24 ago Nota de Posicionamento dos Conselhos e Entidades da Área da Saúde
As profissões da área da Saúde, signatárias desta Carta, vêm posicionar-se contra o indicativo de Interdição Ética proposta pelo Conselho Regional de Medicina de Minas Gerais (CRMMG) nos Centros de Referência em Saúde Mental (CERSAMs) de Belo Horizonte. Tal intervenção foi notificada à Secretaria Municipal de Saúde no último dia 20 de julho de 2021, considerando vistorias realizadas durante o ano de 2020.
É legitima a intenção de um Conselho de Classe preocupar-se com as condições de trabalho dos profissionais que orienta e fiscaliza; porém ao longo do processo ficou nítida que a intenção do CRM é a disputa de narrativa, ou seja, são contra o modelo assistencial que preconiza o trabalho multidisciplinar, aberto, inserido na comunidade e dentro das diretrizes do SUS.

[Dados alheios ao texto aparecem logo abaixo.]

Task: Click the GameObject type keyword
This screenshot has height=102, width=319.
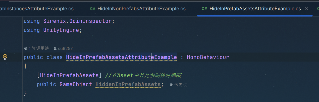Action: tap(76, 84)
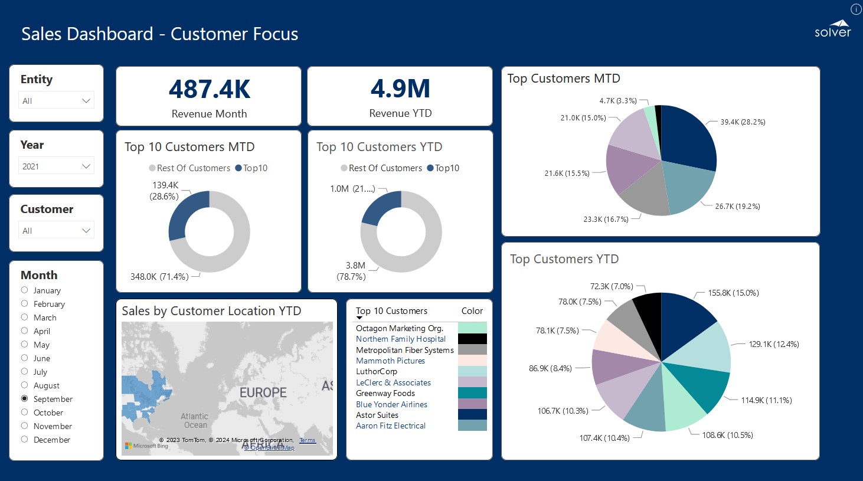The width and height of the screenshot is (863, 481).
Task: Choose December month option
Action: click(x=25, y=440)
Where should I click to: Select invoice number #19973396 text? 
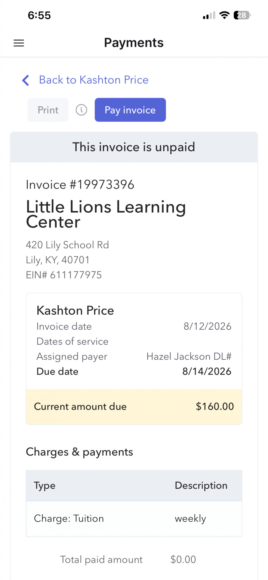(x=80, y=185)
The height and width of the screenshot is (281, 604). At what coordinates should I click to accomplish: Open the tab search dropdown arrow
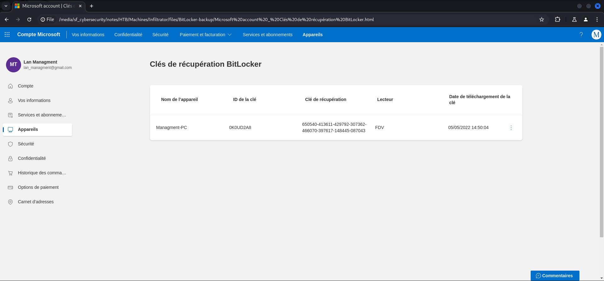click(x=6, y=6)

A ideia de uma interdição ética coloca em questão uma Política de atenção à saúde mental e não somente as condições de trabalho da equipe médica dos serviços substitutivos de Belo Horizonte. Tal intervenção ética não foi encaminhada ao Conselho Municipal de Saúde, local de construção, debate e decisão das políticas públicas de saúde, ao que se refere a política de saúde mental em BH. Soma-se aos questionamentos da forma de atuação o fato de que os profissionais médicos que trabalham nos CERSAMs, em sua maioria, não foram consultados quanto a este ato. Sublinha-se ainda que não faz parte dos Conselhos de Classe regular as políticas públicas, prerrogativa que escapa a qualquer autarquia profissional.
Atualmente a Rede de Atenção Psicossocial de Belo Horizonte (RAPS-BH) conta com cerca de 283 pontos de atenção e quase 3.000 profissionais. Profissionais das mais diversas formações que compõem um trabalho multiprofissional. Tratamento que se estabelece nas premissas da territorialidade, dignidade da pessoa humana, tratamento que visa a reinserção da família, geração de trabalho e renda, de forma comunitária. Assim são os serviços da RAPS: territoriais e de base comunitária, de oferta de cuidado em liberdade, cuidado artesanal, construído a várias mãos. Nesse sentido, acreditamos que nenhuma intervenção deverá ser defendida e proposta sem dialogar com tantas outras profissões que compõem a oferta do cuidado, a partir de uma lógica centrada no usuário, muito menos, quando esta intervenção tem efeitos negativos para os usuários da rede, comprometendo seu tratamento, como é o caso aqui em questão. A horizontalidade é ponto fundamental na Política da saúde mental antimanicomial, incluindo diversos atores: gestores, trabalhadores e usuários.
Deve-se considerar que a interdição ética proposta pode tirar os diversos profissionais dos postos de trabalho, provocando desassistência, inaceitável. A intervenção que o CRM-MG propõe não interfere somente na atuação dos profissionais de sua categoria, mas mudaria o modelo de assistência que BH construiu. Modelo esse, reconhecido nacional e internacionalmente frente a diversas Agências de Saúde. Um retrocesso no modelo do SUS, na saúde coletiva, tensionando para fortalecer um obsoleto modelo biomédico. Neste sentido, a intervenção do CRM-MG se aproxima muito mais da desconstrução do modelo de saúde mental reformista, centrada no sujeito que trata, e muito menos da preocupação com os profissionais médicos presentes nos serviços.
Trabalhamos em defesa de uma atuação multiprofissional, contrária a qualquer corporativismo em detrimento do trabalho multiprofissional. Defendemos que as profissões precisam construir intervenções integradas, articuladas de modo interdisciplinar o trabalho em saúde mental. Pelo que preconiza o SUS, nenhuma profissão decide a política pública, cabendo aos Conselhos Municipais de Saúde, papel decisório quanto a essas pautas. A Reforma Psiquiátrica consolidada no Brasil, estabelece com seus princípios uma mudança de paradigma, implicando os vários saberes na construção do trabalho. Mas cabe destacar a importância reservada a voz dos usuários, protagonistas neste processo, inclusive com cadeira assegurada nos Conselhos de Saúde. Os Conselhos Profissionais abaixo relacionados não compactuam com o desmonte da RAPS como propõe o CRM-MG em nome de uma suposta intervenção ética.
As intervenções éticas acontecem nos espaços democráticos de direito, onde todos podem posicionar-se frente a condução de uma Política de Saúde Mental. Intervenções de gabinete não representam esta rede viva e cidadã, elaborada por muitas mãos. As políticas públicas precisam se nortear pela ética do cuidado, como a RAPS de BH tem preconizado ao longo de décadas.
Belo Horizonte, 24 de agosto de 2021.